Stored records
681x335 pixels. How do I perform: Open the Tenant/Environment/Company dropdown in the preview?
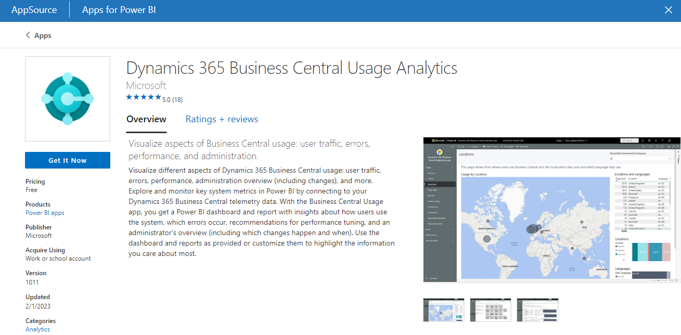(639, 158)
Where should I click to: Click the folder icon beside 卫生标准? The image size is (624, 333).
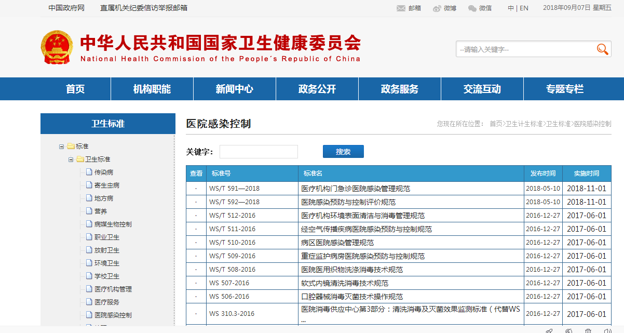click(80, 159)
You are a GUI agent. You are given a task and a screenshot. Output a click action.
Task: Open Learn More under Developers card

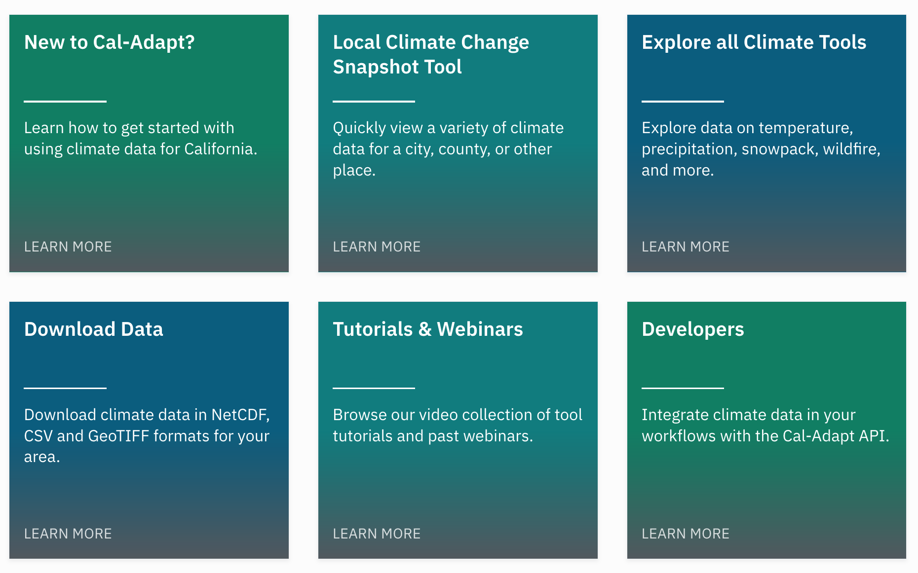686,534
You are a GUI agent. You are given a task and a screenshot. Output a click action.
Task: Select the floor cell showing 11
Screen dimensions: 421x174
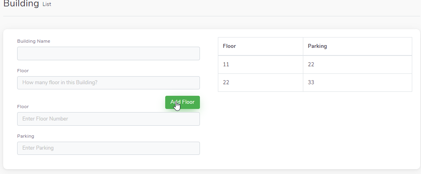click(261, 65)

* * *

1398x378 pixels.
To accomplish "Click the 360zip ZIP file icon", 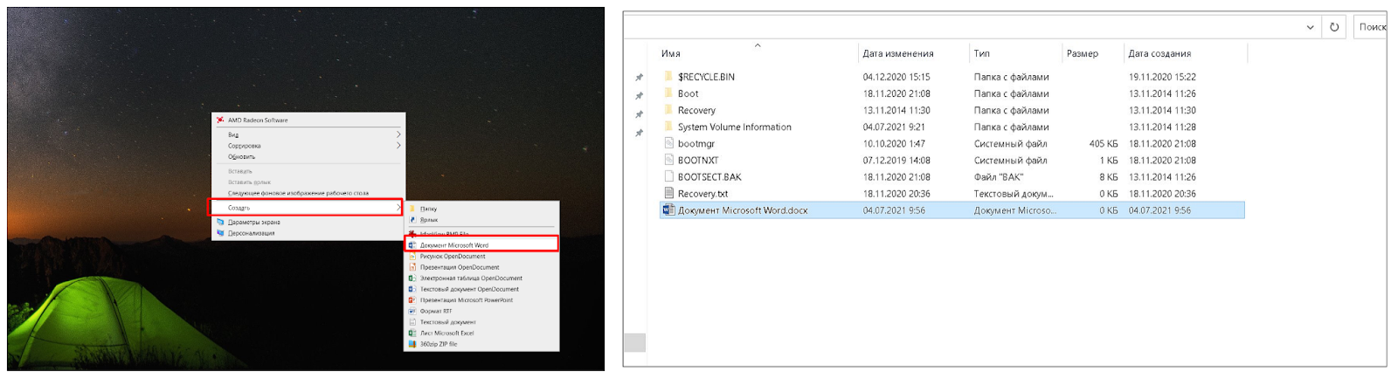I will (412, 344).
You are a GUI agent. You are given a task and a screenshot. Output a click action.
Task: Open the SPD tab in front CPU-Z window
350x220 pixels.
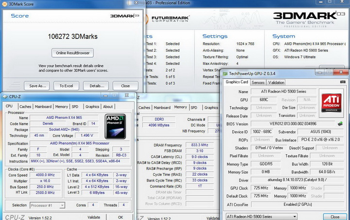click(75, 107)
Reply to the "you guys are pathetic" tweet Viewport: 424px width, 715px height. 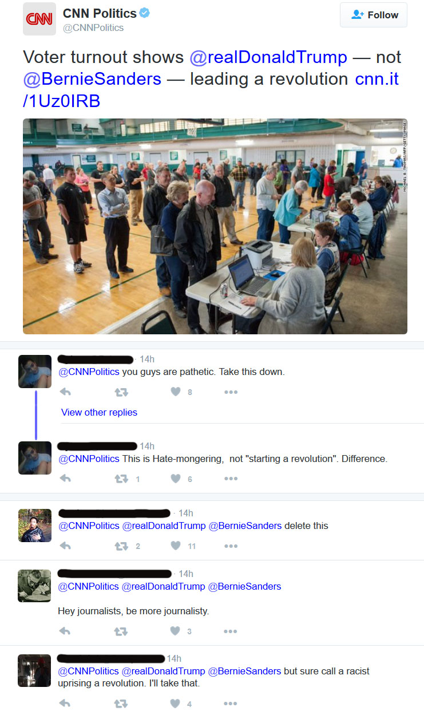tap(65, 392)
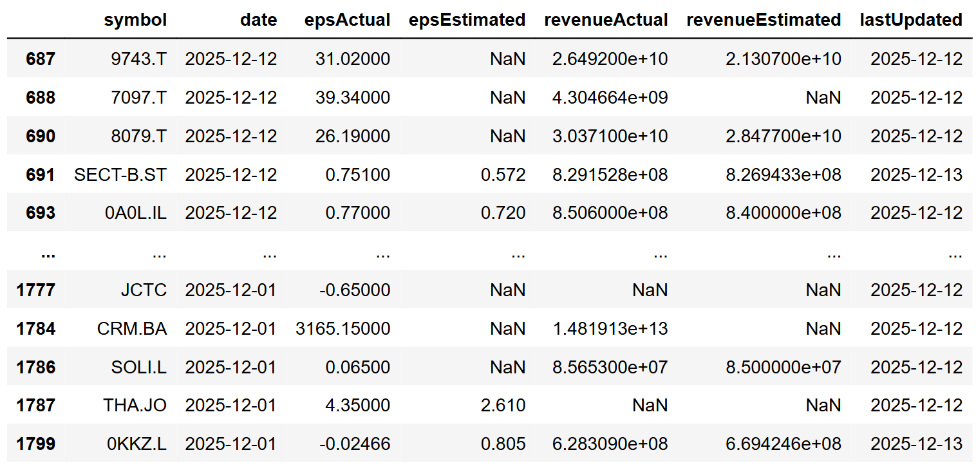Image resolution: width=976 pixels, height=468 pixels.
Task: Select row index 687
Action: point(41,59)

> [DESCRIPTION OF THE TASK]:
Skipping every picture, transcribe exactly the lines above from the one containing "681x335 pixels. How" through the one containing "Task: Select the floor cell showing 11", both included.

> [COMPLETED EXERCISE]:
681x335 pixels. How do I perform: Open the Tenant/Environment/Company dropdown in the preview?
(639, 158)
Where should I click to: Click the folder icon beside 卫生标准? The image size is (624, 333).
click(80, 159)
You are a GUI agent. You are given a task and a screenshot. Output a click action.
Task: Open Learn More under Developers card

686,534
You are a GUI agent. You are given a task and a screenshot. Output a click action.
Task: Select the floor cell showing 11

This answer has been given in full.